Russ Roberts: Let's close with an example that I found very eye-opening as a reminder of sometimes how hard it is to get outside one's normal way of thinking. You make a thought experiment about what if librarians who have degrees in, after all, in library science, were charged with coming up with a search engine. You'd think that that's their expertise: they're good at looking stuff up. And yet, the solution that we have now, which is pretty amazingly great, on, at least the dimensions of finding stuff, of search engines, was not developed by librarians but by computer scientists. Talk about that thought experiment and why it leads you to the importance of being innovative in how we think about making the rules.

- _Recorded information_:
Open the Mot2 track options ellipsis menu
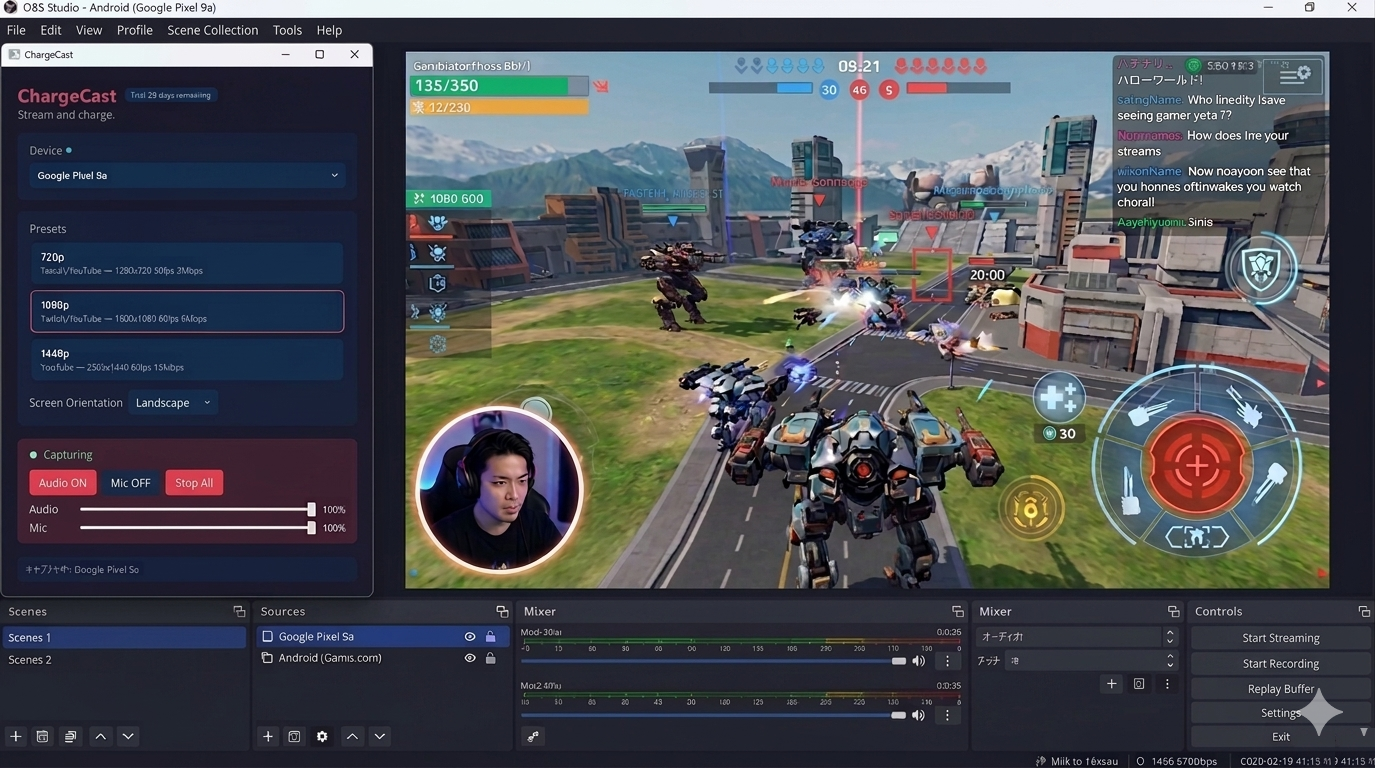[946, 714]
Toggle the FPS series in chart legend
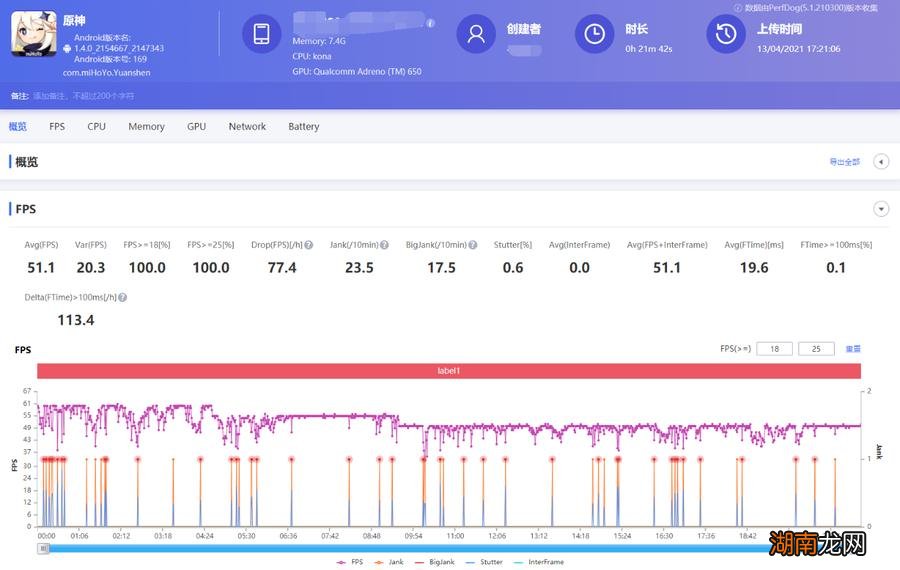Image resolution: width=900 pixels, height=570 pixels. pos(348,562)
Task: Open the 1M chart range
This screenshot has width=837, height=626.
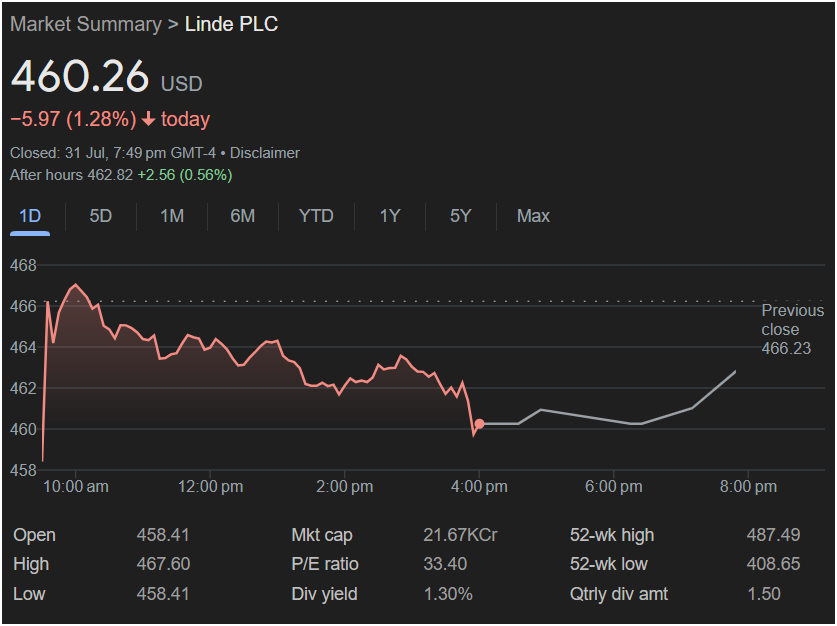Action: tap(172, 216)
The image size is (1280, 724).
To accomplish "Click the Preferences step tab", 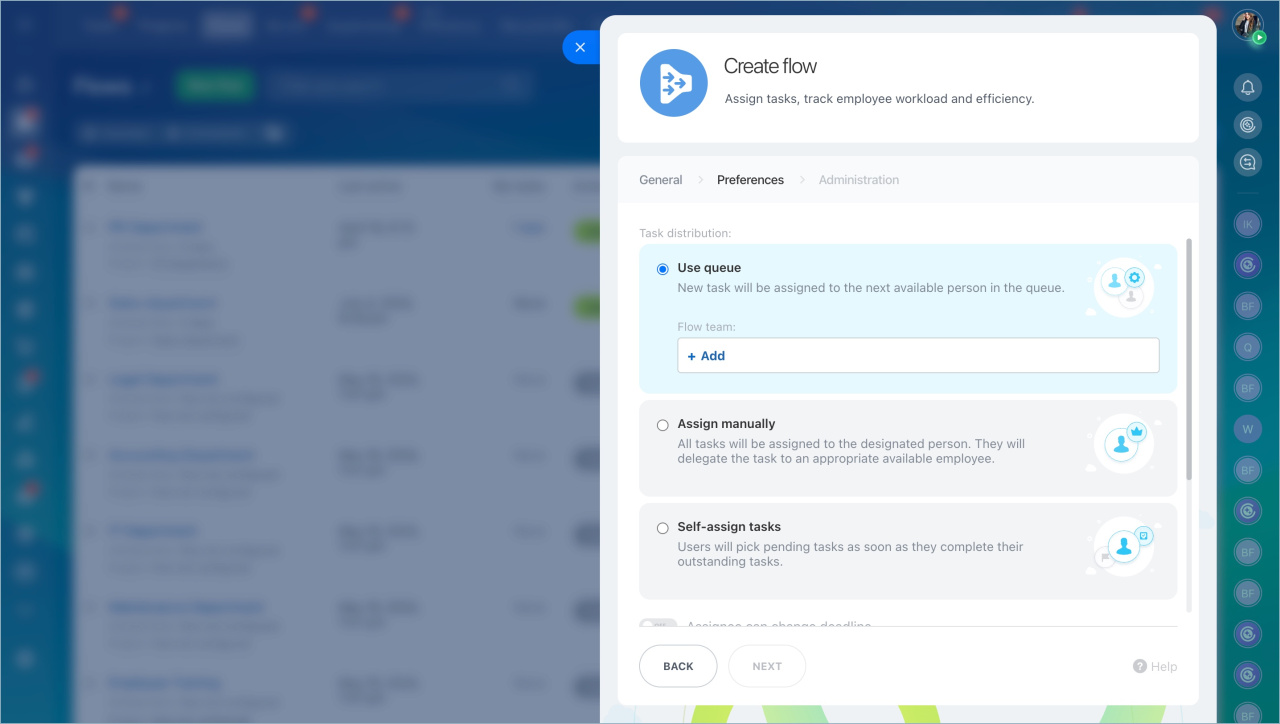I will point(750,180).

--

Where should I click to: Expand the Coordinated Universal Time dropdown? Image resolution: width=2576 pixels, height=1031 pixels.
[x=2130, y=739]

- _Work request 1_: Say whether each statement agrees with the passage about librarians and search engines, answering yes or no and quoting the deciding words: (a) The thought experiment imagines librarians being charged with coming up with a search engine. (b) Today's search engines were developed by librarians. (c) The current solution is described as pretty amazingly great.
- _Work request 2_: Translate this sentence from the passage about librarians and search engines into Spanish: "You'd think that that's their expertise: they're good at looking stuff up."
- _Work request 3_: Copy the words of the passage about librarians and search engines between "Russ Roberts: Let's" and "making the rules.", inclusive.

- _Answer 1_:
(a) Yes: "what if librarians who have degrees in, after all, in library science, were charged with coming up with a search engine"
(b) No: "was not developed by librarians but by computer scientists"
(c) Yes: "which is pretty amazingly great"

- _Answer 2_: Uno pensaría que esa es su especialidad: son buenos para buscar cosas.

- _Answer 3_:
Russ Roberts: Let's close with an example that I found very eye-opening as a reminder of sometimes how hard it is to get outside one's normal way of thinking. You make a thought experiment about what if librarians who have degrees in, after all, in library science, were charged with coming up with a search engine. You'd think that that's their expertise: they're good at looking stuff up. And yet, the solution that we have now, which is pretty amazingly great, on, at least the dimensions of finding stuff, of search engines, was not developed by librarians but by computer scientists. Talk about that thought experiment and why it leads you to the importance of being innovative in how we think about making the rules.